- [Text provided]
========
# goblin skinner



## hellize (Mar 13, 2020)

Greetings!

I have this little freshly finished cutter. 
It is 22 cm / 8.6 inch long with a 10 cm / 4 inch long San mai blade, which I forged of motorcycle chain and 5160. The handle is made of deer antler and leather discs.




Handy little fellow and ideal companion for longer walks in the forest or on a mountain hikes. Helpful at peeling an apple, when you sit on a fallen tree trunk at lunch time, while goblins are lurking behind you in the bushes. Carving stuff into a stick to pass time in the hung up cage waiting for the water to boil up in the huge cauldron, after the goblins rushed you and dragged you away to their cave in the thick woods. Guess who's coming to dinner?! And finally eviscerating those pesky goblins with great delight, after you manage to free yourself from their primitive cage, thanks also to your trusty little knife and a well developed frontal lobe


----------



## gregfisk (Mar 13, 2020)

I bet those goblins didn’t even see it coming! Nice looking knife, how did you treat the leather so that it is firm enough to hold up? Is there something under it or is it solid to the tang?


----------



## hellize (Mar 13, 2020)

gregfisk said:


> I bet those goblins didn’t even see it coming! Nice looking knife, how did you treat the leather so that it is firm enough to hold up? Is there something under it or is it solid to the tang?


It is made of leather discs so it is not wrapped or anything. A solid steel tang runs through it all the way to the end, where it is hammered down. Every disc is glued one to the other with epoxi resin and it is treated with acrilic. It is hard and waterproof.


----------



## milkbaby (Mar 16, 2020)

Nice looking work and description as always!


----------



## hellize (Mar 16, 2020)

milkbaby said:


> Nice looking work and description as always!


thank you very much


----------



## Marek07 (Mar 16, 2020)

Don't think I could ever own one of your goblin skinners - just because of the name!  I'm sure they're very good at everything you say... except perhaps the goblin skinning! I picked up your "_Stalin_" knife back in '18 which is very similar in design. Delightful little knife and I love that it's forged from motorcycle chain.

Seeing as your photos are no longer visible, I'll repost one of them here:


----------



## hellize (Mar 17, 2020)

Marek07 said:


> Don't think I could ever own one of your goblin skinners - just because of the name!  I'm sure they're very good at everything you say... except perhaps the goblin skinning! I picked up your "_Stalin_" knife back in '18 which is very similar in design. Delightful little knife and I love that it's forged from motorcycle chain.
> 
> Seeing as your photos are no longer visible, I'll repost one of them here:
> 
> View attachment 74224


Thanks! 
Yeah, pics go away after a time, I have no idea why.
Anyway I am happy that you are satisfied with comrade Stalin


----------



## Marek07 (Mar 17, 2020)

Satisfied? Nah. Absolutely love it!


----------



## hellize (Mar 18, 2020)

Marek07 said:


> Satisfied? Nah. Absolutely love it!


 may it serve you well, for years to come!


----------
========
- [Recorded data]
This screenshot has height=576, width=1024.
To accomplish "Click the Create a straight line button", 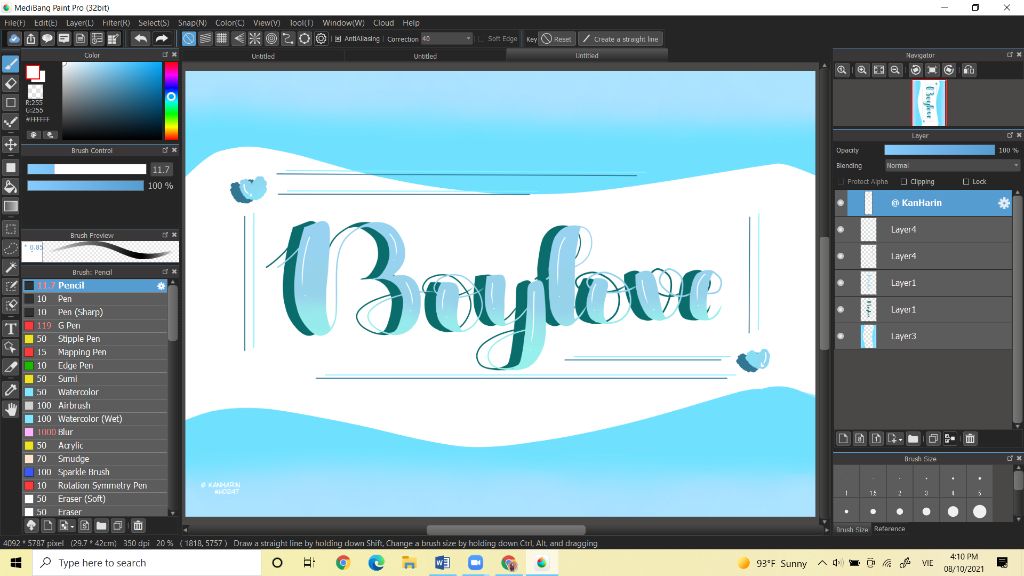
========
Translate this sentence from the goblin skinner thread into Spanish: "The handle is made of deer antler and leather discs." The data has no role in the task.

- [Final result] El mango está hecho de asta de ciervo y discos de cuero.